**Given records**
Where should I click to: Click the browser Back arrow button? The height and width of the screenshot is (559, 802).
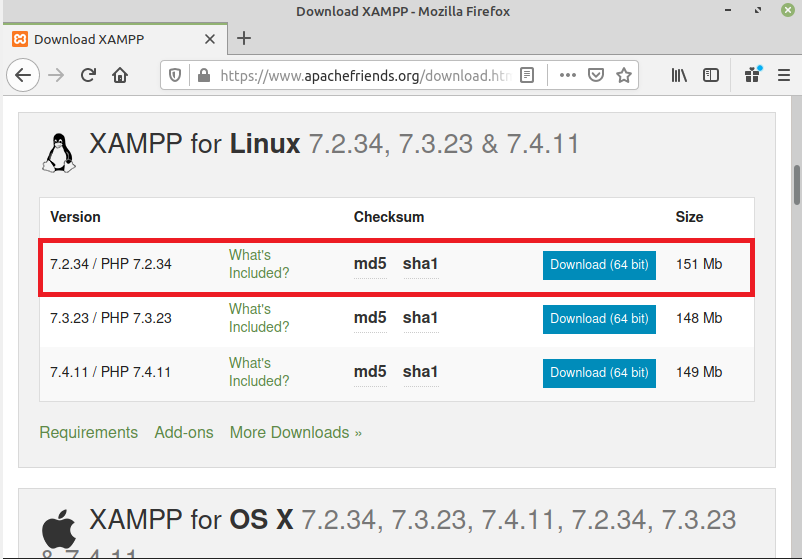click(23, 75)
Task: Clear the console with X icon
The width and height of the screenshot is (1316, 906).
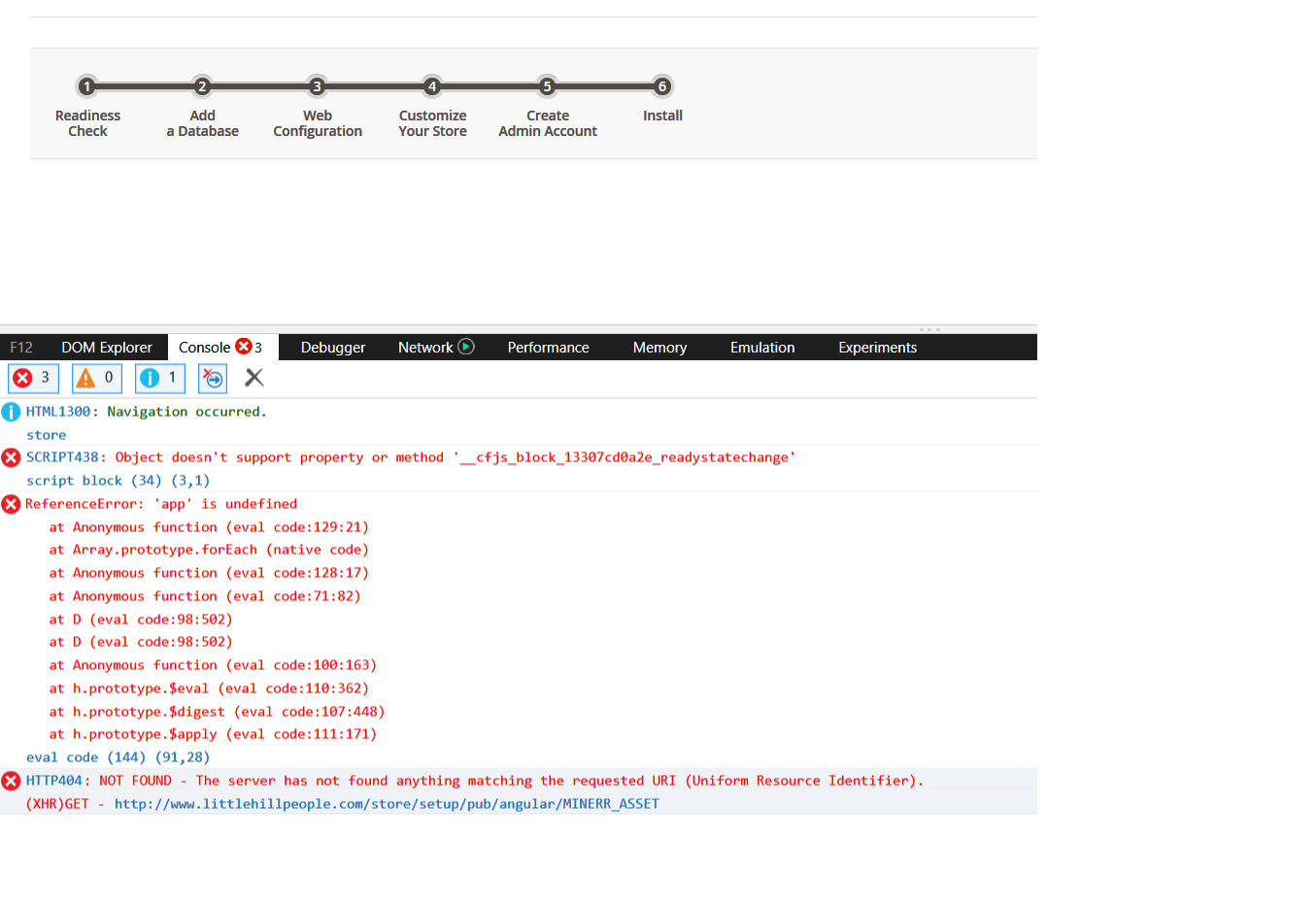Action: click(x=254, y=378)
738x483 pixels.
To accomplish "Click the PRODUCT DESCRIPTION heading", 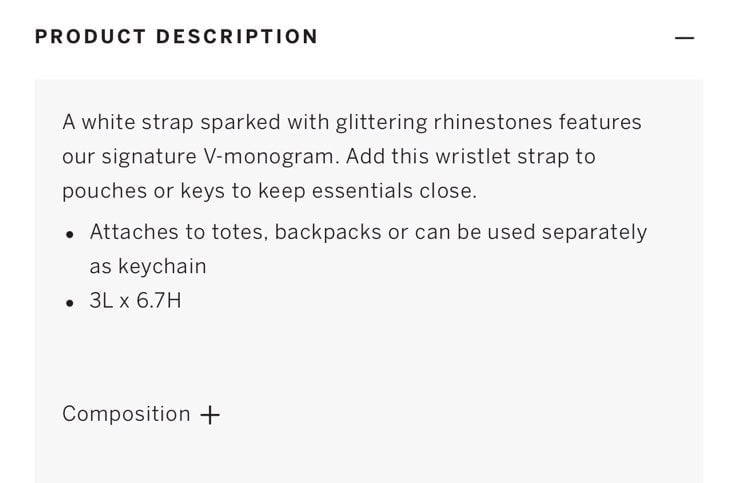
--
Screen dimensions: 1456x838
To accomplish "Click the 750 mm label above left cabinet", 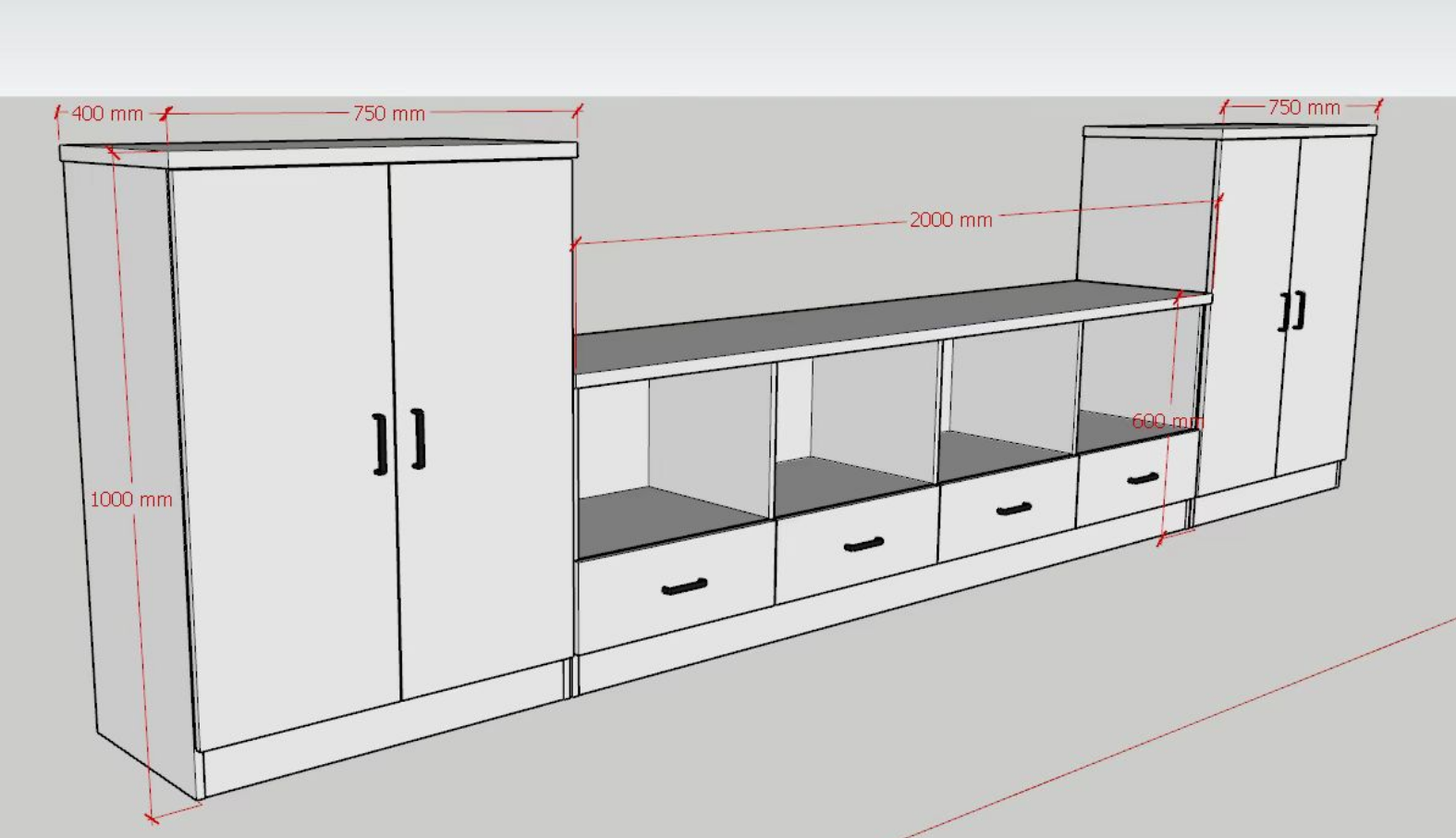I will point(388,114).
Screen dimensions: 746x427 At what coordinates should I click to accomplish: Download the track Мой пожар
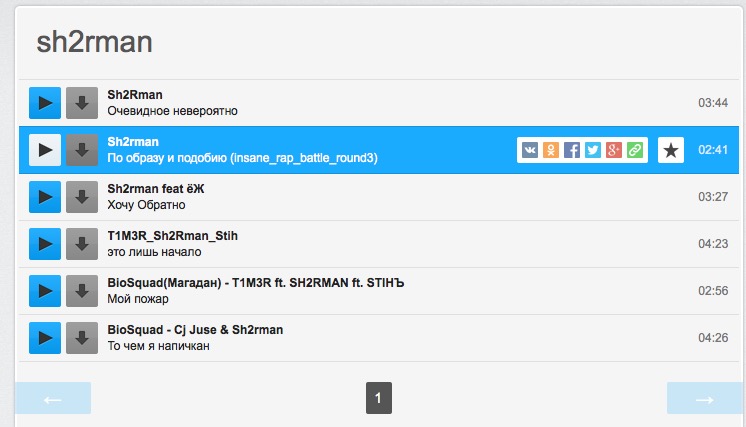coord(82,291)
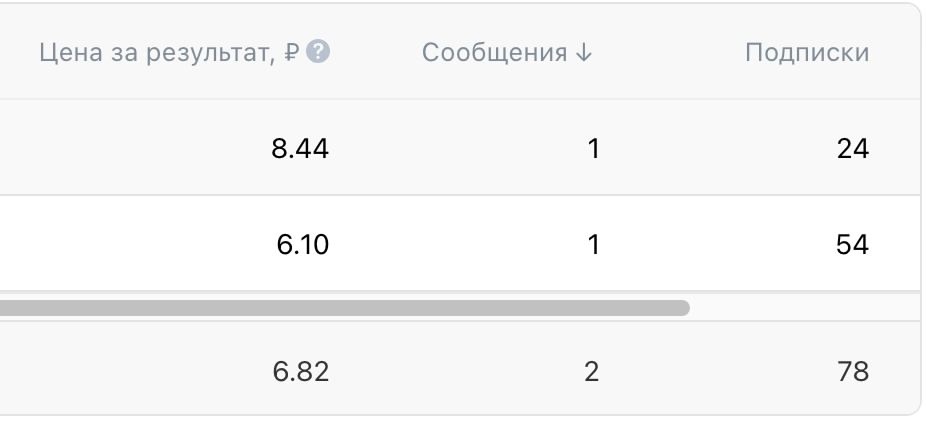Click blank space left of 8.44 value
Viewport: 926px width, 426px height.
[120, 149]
--
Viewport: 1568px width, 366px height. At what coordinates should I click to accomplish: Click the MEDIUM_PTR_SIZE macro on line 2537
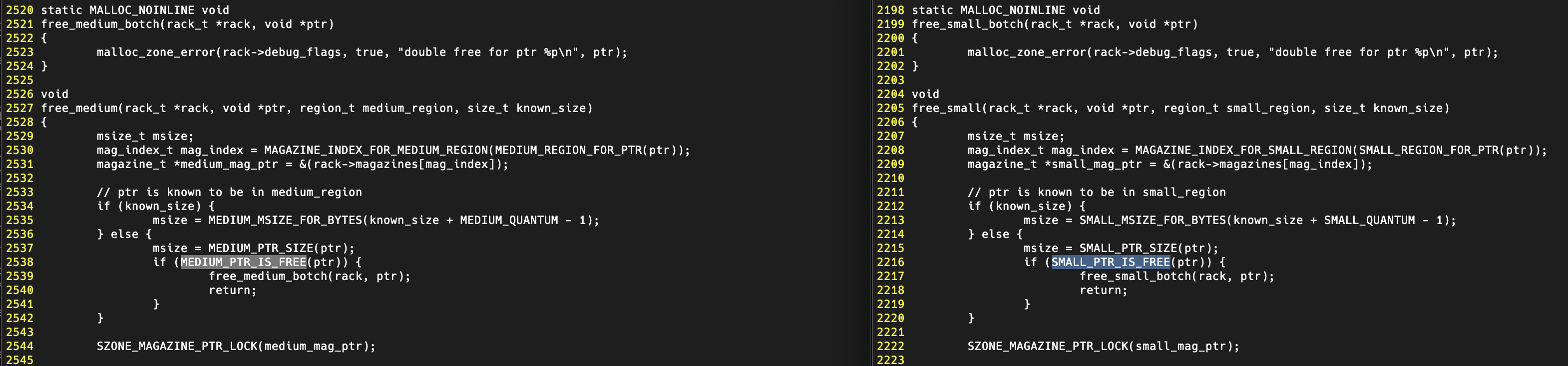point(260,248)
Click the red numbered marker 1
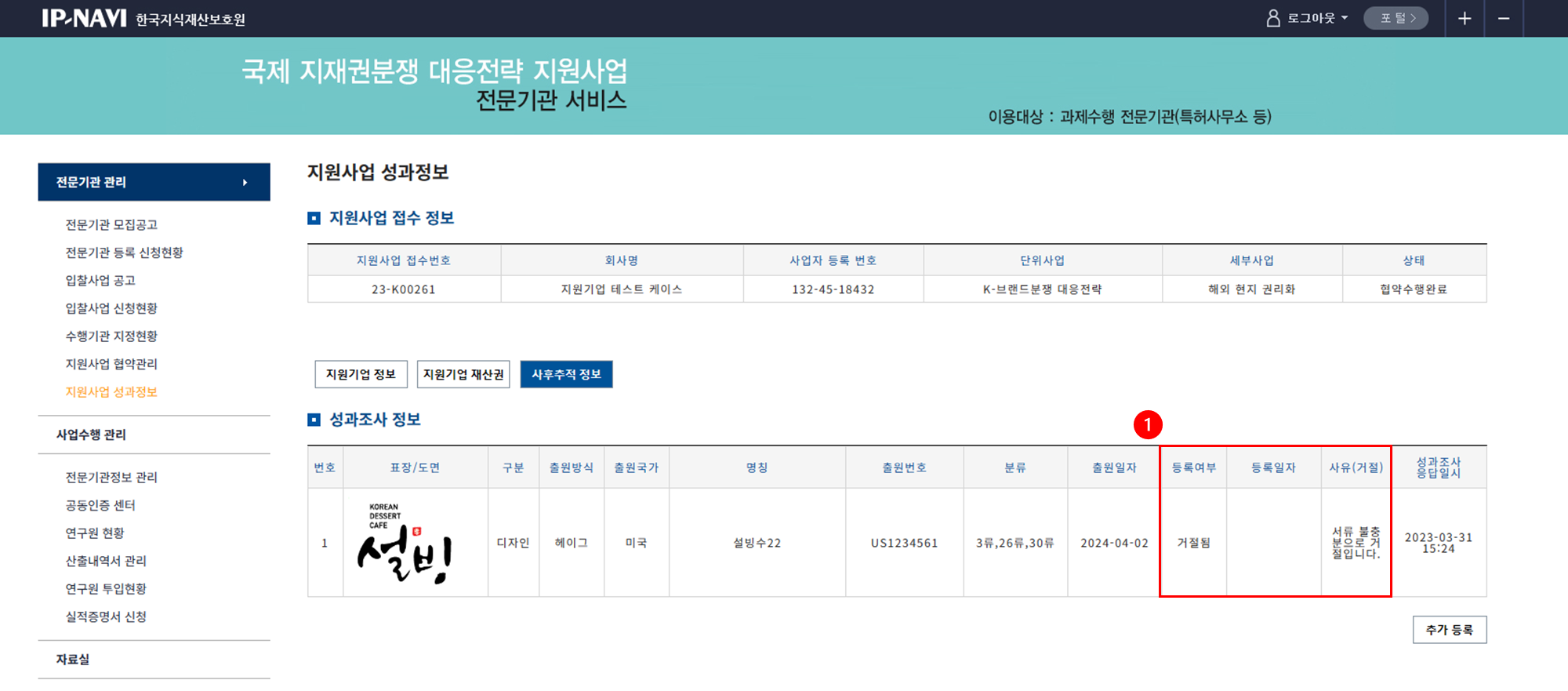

**Exercise prompt**
Would you give again, exactly, the lines in the data above that run from the line containing "Where should I" to the line containing "the PRODUCT DESCRIPTION"? Include both ends and no pictures.

**Response to the exercise**
Where should I click to: Click the browser Back arrow button? The height and width of the screenshot is (559, 802).
click(23, 75)
Task: Clear the console with X icon
The width and height of the screenshot is (1316, 906).
Action: click(x=254, y=378)
738x483 pixels.
To accomplish "Click the PRODUCT DESCRIPTION heading", 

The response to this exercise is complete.